'''

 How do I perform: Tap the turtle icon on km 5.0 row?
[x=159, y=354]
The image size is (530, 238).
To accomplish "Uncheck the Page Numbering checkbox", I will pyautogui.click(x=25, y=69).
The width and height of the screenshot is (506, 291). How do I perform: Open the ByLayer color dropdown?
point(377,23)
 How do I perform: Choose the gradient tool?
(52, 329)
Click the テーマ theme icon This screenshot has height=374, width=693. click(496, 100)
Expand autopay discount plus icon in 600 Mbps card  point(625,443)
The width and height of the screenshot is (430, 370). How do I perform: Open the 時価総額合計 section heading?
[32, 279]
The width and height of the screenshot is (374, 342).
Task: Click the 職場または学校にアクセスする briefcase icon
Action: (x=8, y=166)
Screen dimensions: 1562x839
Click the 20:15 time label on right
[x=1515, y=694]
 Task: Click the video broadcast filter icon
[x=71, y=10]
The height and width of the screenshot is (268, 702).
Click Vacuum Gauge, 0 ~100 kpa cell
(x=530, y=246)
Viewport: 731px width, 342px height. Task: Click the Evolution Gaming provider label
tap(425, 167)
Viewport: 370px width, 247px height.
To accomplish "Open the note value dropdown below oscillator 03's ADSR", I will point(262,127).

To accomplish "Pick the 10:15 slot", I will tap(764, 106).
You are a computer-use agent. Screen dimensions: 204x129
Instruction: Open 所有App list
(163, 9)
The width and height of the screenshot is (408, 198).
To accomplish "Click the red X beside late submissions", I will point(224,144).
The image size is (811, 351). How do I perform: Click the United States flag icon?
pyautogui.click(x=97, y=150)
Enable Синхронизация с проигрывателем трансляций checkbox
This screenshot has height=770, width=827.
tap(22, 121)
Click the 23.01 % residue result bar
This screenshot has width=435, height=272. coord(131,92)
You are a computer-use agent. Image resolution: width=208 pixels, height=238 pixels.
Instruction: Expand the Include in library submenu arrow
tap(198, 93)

'''

Given task
Return every line of the material above word for word, in its original order.

Task result
 How do I perform: Tap the turtle icon on km 5.0 row?
[x=159, y=354]
The image size is (530, 238).
To accomplish "Uncheck the Page Numbering checkbox", I will pyautogui.click(x=25, y=69).
The width and height of the screenshot is (506, 291). How do I perform: Open the ByLayer color dropdown?
point(377,23)
 How do I perform: Choose the gradient tool?
(52, 329)
Click the テーマ theme icon This screenshot has height=374, width=693. click(496, 100)
Expand autopay discount plus icon in 600 Mbps card  point(625,443)
The width and height of the screenshot is (430, 370). How do I perform: Open the 時価総額合計 section heading?
[32, 279]
The width and height of the screenshot is (374, 342).
Task: Click the 職場または学校にアクセスする briefcase icon
Action: (x=8, y=166)
Screen dimensions: 1562x839
Click the 20:15 time label on right
[x=1515, y=694]
 Task: Click the video broadcast filter icon
[x=71, y=10]
The height and width of the screenshot is (268, 702).
Click Vacuum Gauge, 0 ~100 kpa cell
(x=530, y=246)
Viewport: 731px width, 342px height. Task: Click the Evolution Gaming provider label
tap(425, 167)
Viewport: 370px width, 247px height.
To accomplish "Open the note value dropdown below oscillator 03's ADSR", I will point(262,127).

To accomplish "Pick the 10:15 slot", I will tap(764, 106).
You are a computer-use agent. Screen dimensions: 204x129
Instruction: Open 所有App list
(163, 9)
The width and height of the screenshot is (408, 198).
To accomplish "Click the red X beside late submissions", I will point(224,144).
The image size is (811, 351). How do I perform: Click the United States flag icon?
pyautogui.click(x=97, y=150)
Enable Синхронизация с проигрывателем трансляций checkbox
This screenshot has height=770, width=827.
tap(22, 121)
Click the 23.01 % residue result bar
This screenshot has width=435, height=272. coord(131,92)
You are a computer-use agent. Image resolution: width=208 pixels, height=238 pixels.
Instruction: Expand the Include in library submenu arrow
tap(198, 93)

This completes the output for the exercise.